## [About this task]
Tally how many lines in the data hold the word "agent", and give the result with no other text.

(Stored data entries)
========================================================================

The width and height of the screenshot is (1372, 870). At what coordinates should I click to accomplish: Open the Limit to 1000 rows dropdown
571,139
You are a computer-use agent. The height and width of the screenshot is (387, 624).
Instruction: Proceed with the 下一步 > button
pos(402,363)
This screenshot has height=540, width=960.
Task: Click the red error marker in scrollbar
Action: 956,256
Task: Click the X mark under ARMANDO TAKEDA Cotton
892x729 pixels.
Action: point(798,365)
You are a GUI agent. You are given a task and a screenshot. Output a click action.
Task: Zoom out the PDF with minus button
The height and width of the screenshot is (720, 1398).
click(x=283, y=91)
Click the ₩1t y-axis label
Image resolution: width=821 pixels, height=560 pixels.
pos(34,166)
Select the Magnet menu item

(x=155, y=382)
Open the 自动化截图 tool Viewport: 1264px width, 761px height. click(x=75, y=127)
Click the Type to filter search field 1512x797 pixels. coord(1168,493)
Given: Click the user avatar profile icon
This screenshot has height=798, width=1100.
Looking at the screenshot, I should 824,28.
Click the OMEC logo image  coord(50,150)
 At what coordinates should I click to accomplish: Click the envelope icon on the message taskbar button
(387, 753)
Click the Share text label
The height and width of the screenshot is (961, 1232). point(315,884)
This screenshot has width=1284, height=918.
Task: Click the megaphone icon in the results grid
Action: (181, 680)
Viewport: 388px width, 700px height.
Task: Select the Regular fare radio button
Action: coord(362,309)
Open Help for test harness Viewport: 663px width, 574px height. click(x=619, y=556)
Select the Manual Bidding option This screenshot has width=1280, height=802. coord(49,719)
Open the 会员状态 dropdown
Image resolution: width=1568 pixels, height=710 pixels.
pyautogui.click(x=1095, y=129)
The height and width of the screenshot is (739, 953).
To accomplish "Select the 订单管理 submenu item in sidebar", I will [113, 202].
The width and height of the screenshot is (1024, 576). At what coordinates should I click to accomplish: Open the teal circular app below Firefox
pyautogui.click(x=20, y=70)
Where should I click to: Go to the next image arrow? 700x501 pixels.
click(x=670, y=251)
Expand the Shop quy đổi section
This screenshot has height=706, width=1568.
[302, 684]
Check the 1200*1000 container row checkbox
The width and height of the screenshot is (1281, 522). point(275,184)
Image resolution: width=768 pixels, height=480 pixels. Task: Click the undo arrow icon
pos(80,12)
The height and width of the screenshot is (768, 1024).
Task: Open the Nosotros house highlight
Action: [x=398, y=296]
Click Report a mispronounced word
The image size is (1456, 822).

========================================================================

## [Solution to the exercise]
2